Content starts

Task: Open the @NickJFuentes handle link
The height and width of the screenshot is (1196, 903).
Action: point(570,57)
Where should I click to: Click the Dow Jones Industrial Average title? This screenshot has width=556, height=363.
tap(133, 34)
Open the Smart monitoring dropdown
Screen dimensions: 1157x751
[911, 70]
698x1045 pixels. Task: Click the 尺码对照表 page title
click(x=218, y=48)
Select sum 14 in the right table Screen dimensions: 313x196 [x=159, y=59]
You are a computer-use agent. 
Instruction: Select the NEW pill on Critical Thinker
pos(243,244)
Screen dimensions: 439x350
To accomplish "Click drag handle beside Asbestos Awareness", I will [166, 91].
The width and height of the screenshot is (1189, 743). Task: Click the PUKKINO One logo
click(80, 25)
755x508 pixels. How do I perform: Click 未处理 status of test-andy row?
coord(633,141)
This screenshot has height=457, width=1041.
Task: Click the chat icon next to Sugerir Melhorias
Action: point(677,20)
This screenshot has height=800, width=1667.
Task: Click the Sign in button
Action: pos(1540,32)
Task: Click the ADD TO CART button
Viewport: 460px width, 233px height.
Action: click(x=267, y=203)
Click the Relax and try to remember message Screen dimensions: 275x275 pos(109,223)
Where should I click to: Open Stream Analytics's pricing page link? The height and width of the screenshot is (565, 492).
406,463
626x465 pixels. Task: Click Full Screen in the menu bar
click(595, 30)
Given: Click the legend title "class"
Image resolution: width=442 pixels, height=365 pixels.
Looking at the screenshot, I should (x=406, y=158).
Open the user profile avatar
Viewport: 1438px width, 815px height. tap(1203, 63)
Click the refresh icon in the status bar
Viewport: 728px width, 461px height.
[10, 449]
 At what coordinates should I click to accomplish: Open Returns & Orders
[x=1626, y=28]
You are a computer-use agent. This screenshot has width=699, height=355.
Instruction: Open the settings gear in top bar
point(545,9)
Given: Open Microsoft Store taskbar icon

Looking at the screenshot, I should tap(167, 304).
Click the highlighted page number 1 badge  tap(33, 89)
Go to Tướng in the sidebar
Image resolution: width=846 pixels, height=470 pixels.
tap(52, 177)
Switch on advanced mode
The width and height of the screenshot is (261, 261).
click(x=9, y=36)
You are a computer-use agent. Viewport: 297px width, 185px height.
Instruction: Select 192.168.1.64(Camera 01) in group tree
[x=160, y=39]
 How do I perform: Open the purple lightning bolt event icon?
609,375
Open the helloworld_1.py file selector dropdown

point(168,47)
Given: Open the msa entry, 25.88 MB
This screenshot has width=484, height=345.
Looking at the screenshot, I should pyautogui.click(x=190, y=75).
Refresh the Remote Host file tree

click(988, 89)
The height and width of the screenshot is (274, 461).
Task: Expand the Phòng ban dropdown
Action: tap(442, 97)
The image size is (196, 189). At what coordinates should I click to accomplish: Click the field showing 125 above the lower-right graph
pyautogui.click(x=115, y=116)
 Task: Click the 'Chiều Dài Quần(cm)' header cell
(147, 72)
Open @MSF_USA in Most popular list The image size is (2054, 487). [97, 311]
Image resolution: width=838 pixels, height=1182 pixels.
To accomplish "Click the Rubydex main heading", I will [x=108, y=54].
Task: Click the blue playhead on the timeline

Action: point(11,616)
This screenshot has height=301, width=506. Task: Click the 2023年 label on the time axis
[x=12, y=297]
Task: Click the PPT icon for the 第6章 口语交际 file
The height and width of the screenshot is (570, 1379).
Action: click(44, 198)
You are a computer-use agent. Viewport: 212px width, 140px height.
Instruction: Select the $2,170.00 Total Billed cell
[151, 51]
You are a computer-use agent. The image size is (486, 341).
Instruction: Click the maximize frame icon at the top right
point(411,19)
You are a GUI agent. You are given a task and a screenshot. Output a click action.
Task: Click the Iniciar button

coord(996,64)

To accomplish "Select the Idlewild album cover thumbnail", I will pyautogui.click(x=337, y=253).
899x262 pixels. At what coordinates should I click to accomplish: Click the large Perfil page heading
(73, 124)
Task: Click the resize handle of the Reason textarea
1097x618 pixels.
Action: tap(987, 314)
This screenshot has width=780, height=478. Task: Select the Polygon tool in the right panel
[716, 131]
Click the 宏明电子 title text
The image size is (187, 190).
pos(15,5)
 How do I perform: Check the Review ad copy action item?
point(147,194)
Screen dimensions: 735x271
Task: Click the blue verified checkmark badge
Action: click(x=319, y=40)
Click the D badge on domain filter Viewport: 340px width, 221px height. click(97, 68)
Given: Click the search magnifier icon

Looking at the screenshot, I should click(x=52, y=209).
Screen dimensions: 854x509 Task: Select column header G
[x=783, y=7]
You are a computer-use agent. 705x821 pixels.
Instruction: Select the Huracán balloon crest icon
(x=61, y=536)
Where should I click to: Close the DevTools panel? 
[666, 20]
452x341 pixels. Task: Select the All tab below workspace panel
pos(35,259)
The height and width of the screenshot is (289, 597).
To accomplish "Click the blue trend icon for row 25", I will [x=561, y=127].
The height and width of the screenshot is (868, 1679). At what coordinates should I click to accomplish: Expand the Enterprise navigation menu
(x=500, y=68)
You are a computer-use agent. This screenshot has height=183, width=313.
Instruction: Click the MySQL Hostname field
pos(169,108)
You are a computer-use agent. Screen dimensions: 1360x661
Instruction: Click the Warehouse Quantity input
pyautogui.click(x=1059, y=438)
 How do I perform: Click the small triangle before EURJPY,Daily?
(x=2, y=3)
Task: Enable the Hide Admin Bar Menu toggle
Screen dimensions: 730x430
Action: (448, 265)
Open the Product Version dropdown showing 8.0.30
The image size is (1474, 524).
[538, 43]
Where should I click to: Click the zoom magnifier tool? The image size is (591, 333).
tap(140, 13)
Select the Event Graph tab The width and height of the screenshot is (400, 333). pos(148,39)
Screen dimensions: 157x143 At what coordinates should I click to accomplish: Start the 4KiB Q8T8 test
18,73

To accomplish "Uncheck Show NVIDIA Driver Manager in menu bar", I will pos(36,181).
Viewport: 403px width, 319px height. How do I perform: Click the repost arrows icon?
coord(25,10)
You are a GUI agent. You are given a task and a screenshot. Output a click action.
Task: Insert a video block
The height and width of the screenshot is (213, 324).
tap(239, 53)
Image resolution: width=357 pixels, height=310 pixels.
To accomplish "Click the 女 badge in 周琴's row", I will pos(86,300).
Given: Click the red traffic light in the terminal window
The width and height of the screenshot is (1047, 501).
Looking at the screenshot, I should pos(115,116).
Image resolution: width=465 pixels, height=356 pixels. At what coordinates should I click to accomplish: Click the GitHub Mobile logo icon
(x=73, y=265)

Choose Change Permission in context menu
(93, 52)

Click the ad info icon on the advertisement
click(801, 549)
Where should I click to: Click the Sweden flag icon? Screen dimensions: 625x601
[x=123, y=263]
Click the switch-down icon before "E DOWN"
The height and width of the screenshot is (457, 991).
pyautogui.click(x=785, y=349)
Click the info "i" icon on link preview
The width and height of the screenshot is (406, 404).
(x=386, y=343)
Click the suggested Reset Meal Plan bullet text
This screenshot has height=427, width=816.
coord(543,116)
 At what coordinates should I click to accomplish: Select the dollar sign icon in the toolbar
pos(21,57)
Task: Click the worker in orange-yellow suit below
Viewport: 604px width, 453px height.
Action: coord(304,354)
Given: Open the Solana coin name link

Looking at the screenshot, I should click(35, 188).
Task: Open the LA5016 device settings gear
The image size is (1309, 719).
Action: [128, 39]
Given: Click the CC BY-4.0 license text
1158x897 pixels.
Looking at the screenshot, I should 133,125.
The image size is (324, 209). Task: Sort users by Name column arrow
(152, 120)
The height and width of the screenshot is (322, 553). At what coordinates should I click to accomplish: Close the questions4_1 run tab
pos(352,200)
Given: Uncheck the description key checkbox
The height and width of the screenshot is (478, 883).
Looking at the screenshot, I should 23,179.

Content ends

If a line in the material contains the word "Uncheck", copy that line.

__REPLY TO THE EXERCISE__.
To accomplish "Uncheck Show NVIDIA Driver Manager in menu bar", I will pos(36,181).
Given: Uncheck the description key checkbox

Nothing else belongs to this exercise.